- Born: Gwendolyne Daphne Healey 7 June 1908 Quorn, South Australia
- Died: 3 March 1974 (aged 65) Kensington Park, South Australia
- Occupations: nurse, entrepreneur
- Employer(s): Adelaide Hospital Parkside Mental Hospital
- Known for: discovering a major uranium deposit
- Spouse: George Dempster Stevens
- Children: two

= Gwendolyne Stevens =

Gwendolyne Daphne Stevens born Gwendolyne Daphne Healey (7 June 1908 – 3 March 1974) was an Australian hospital proprietor, sheep breeder and mining entrepreneur. She established several successful businesses culminating in the discovery that led to the creation of the Nabarlek Uranium Mine in the Northern Territory.

==Life==
Stevens was born in the town of Quorn in Australia in 1908. Her parents were also both born in South Australia. Her mother was Jessie Gwendolyne (born Napier) and her father was Hugo Albert Valentine Healey. She was educated at St Peter's Girls' School and she first trained as a nurse at the Adelaide Hospital qualifying in 1929 and as a psychiatric nurse at Parkside Mental Hospital in 1931 and she soon becoming sister-in-charge.
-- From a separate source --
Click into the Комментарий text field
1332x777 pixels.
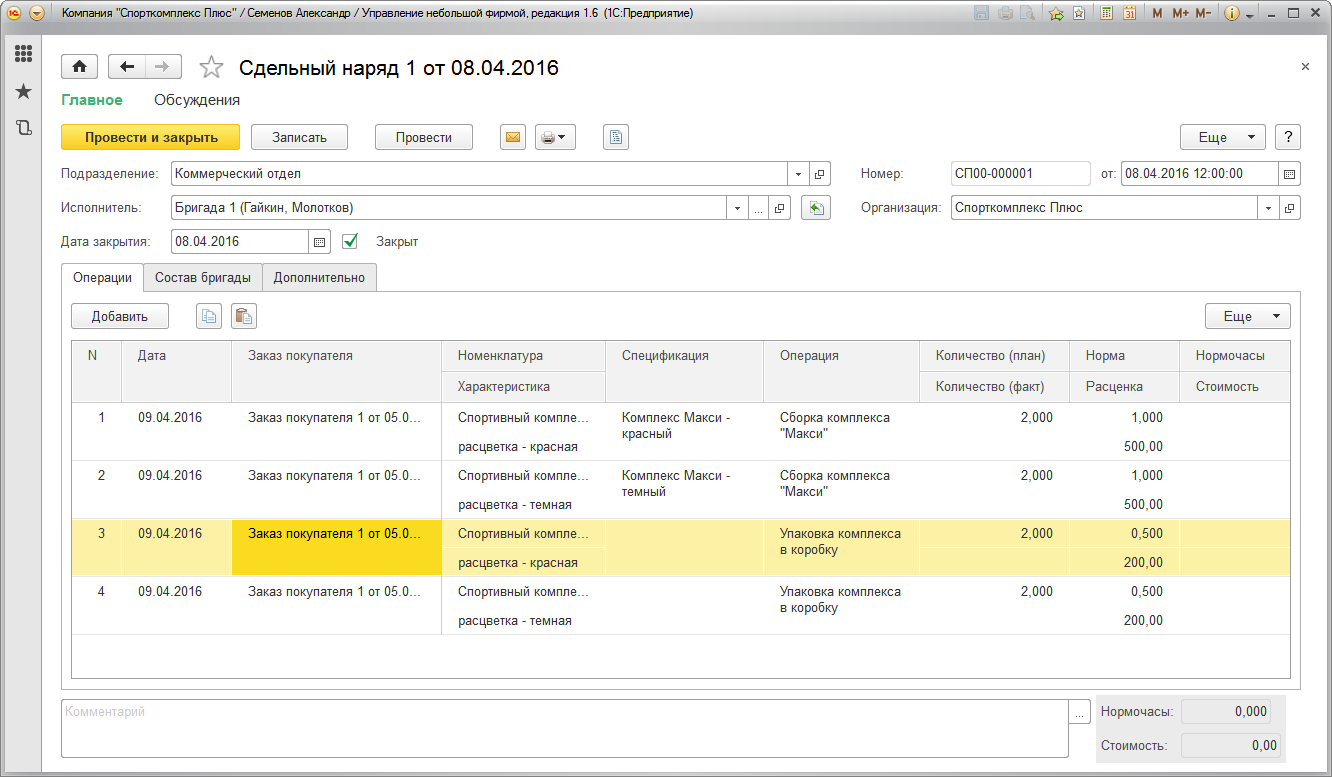pyautogui.click(x=565, y=728)
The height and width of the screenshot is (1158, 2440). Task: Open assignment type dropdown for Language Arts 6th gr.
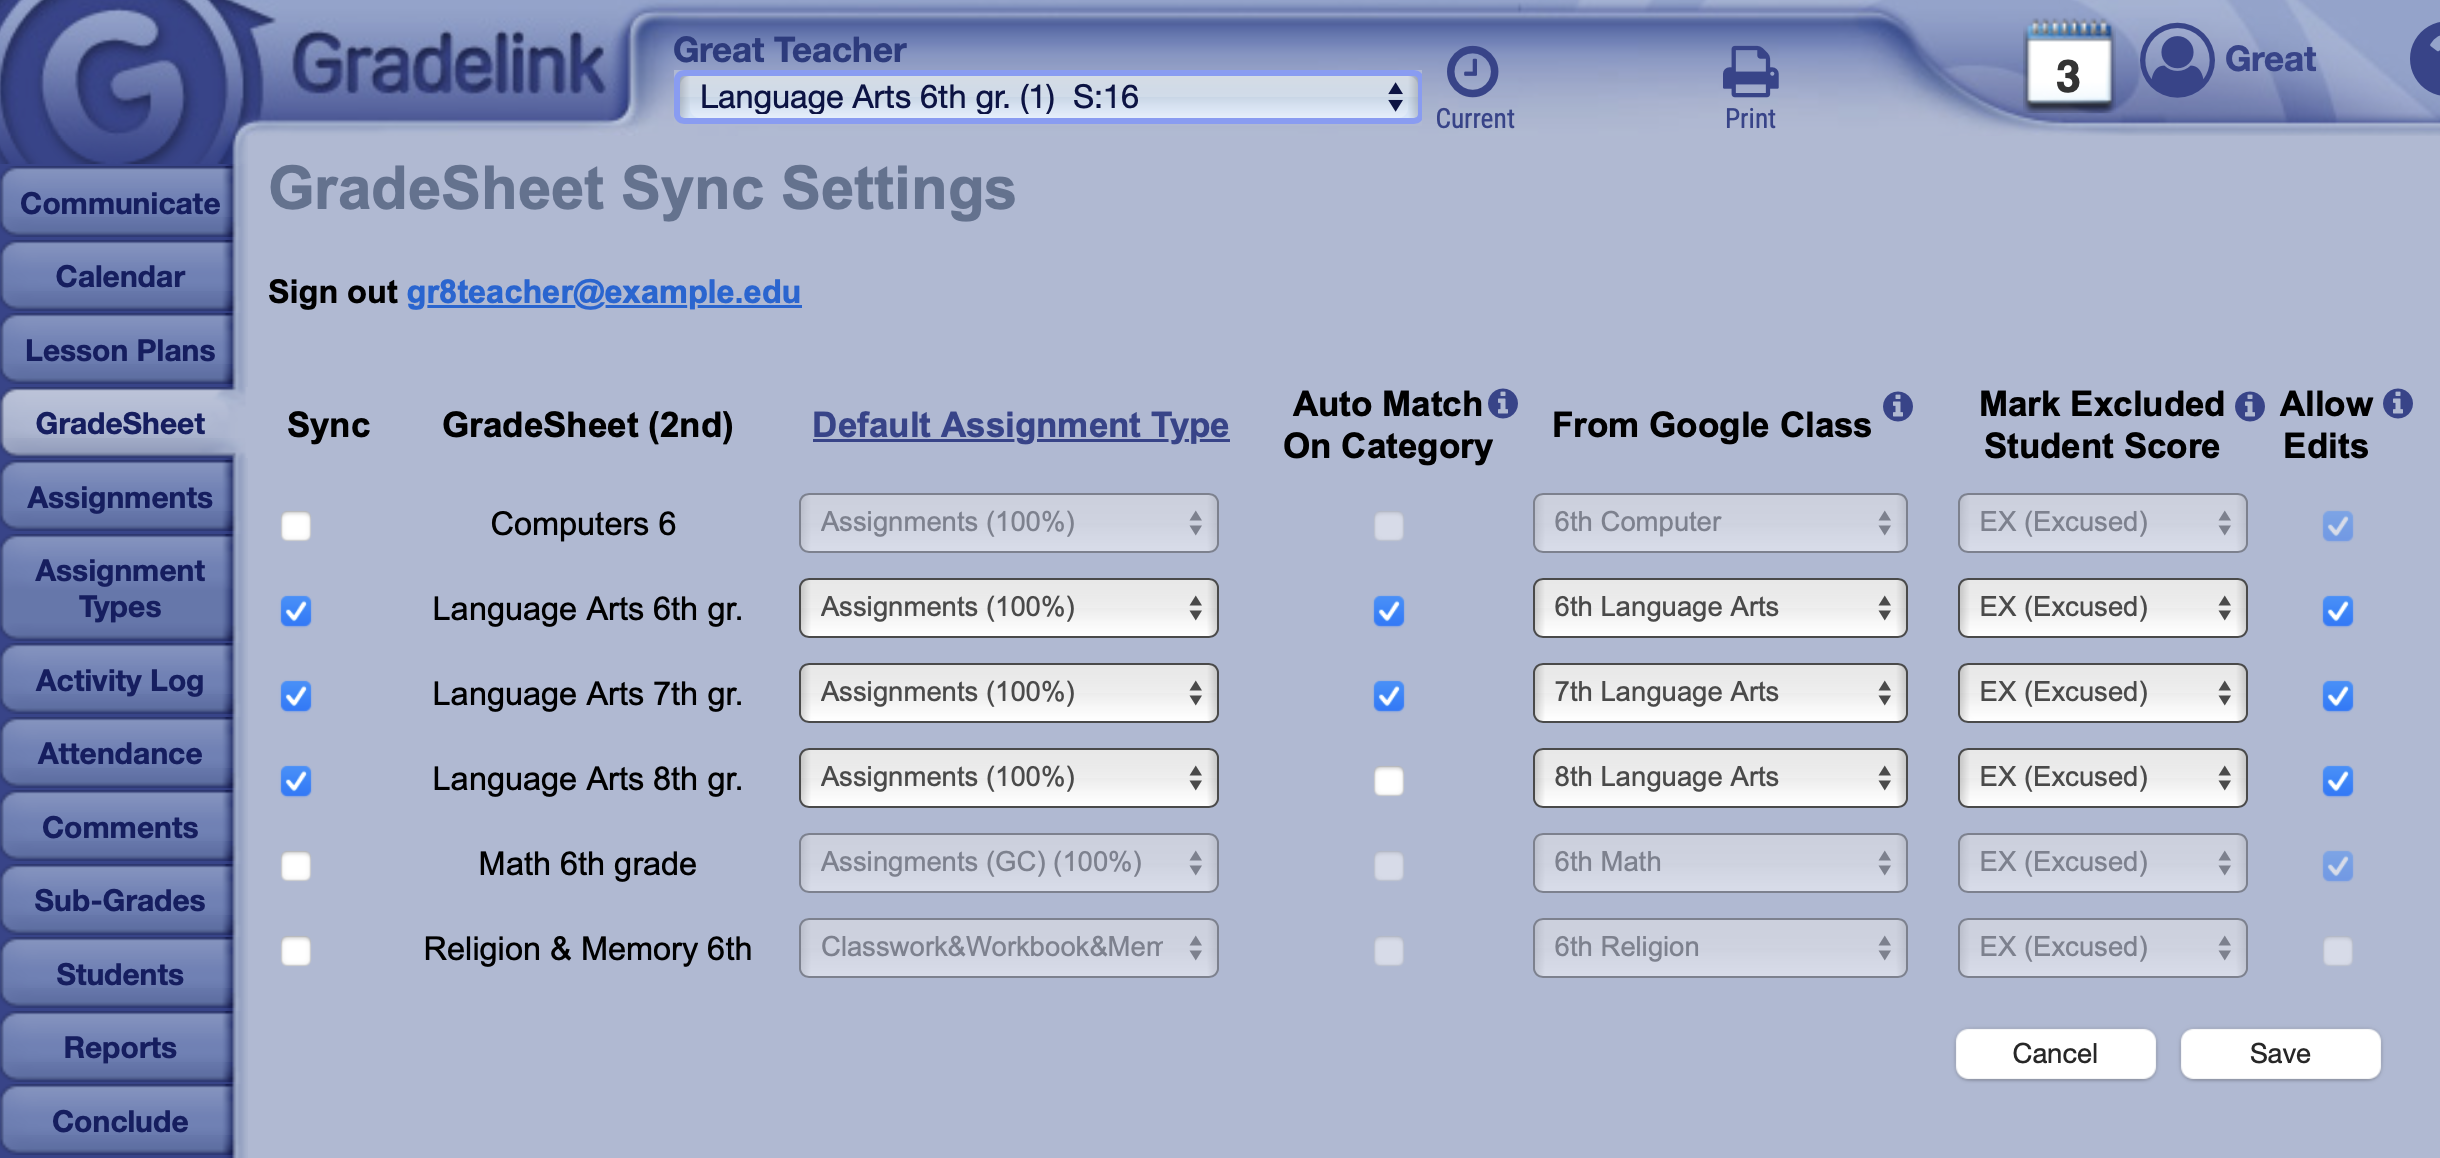1008,607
In 1934 she opened a private psychiatric hospital in Darrach House. The large house had been built for James Waddell Marshall who ran the department store. She ran this hospital for eighteen years. In 1940 she married George Dempster Stevens and they had two children. She sold her hospital in 1952 and bought a farm.

Her farm was a stud for sheep and it was called Sterling Downs. She took an interest each week, but a manager saw to its day to day running. She moved the stud to Sterling Park and that is where she discovered that the land was a source of sand. She made money selling the sand to the local council.

With her new interest in mining she investigated the potential around Oenpelli (now Gunbalanya) in the Northern Territory. She had the rights to over 1250 sq. miles and she named the area "nabarlek" after the local nocturnal little rock-wallaby. She partnered with Queensland Mines Ltd in the venture. Uranium was discovered in 1970 and in 1973 she sold out in return for a royalty from the Nabarlek Uranium Mine. She had intended to share the wealth with the aboriginal people who had lived on the land, but she died in 1974 in the Adelaide suburb of Kensington Park from a brain haemorrhage.